Task objective:
Identify each line of the listing below that contains the string "Pravilna" and copy those lines. Treat uppercase and lowercase as different.

## start

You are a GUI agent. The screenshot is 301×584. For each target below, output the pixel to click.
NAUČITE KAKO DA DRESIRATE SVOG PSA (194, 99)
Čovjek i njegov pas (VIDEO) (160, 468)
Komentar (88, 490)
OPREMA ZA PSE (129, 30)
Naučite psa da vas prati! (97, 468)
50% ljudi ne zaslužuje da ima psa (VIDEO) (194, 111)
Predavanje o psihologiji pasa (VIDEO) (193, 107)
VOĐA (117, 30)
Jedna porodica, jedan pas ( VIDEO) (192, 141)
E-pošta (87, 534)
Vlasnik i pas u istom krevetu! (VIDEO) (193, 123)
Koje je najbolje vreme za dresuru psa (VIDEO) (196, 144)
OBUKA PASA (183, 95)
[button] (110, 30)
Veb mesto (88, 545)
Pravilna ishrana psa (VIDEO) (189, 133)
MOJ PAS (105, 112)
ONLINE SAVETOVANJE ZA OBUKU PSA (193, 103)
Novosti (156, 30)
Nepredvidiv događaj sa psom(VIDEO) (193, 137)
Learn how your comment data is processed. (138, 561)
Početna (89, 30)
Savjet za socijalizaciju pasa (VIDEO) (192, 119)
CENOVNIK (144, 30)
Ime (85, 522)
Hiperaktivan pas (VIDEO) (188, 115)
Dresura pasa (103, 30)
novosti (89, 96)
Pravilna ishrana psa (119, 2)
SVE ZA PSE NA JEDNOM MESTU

## end

Answer to this exercise:
Pravilna ishrana psa (VIDEO) (189, 133)
Pravilna ishrana psa (119, 2)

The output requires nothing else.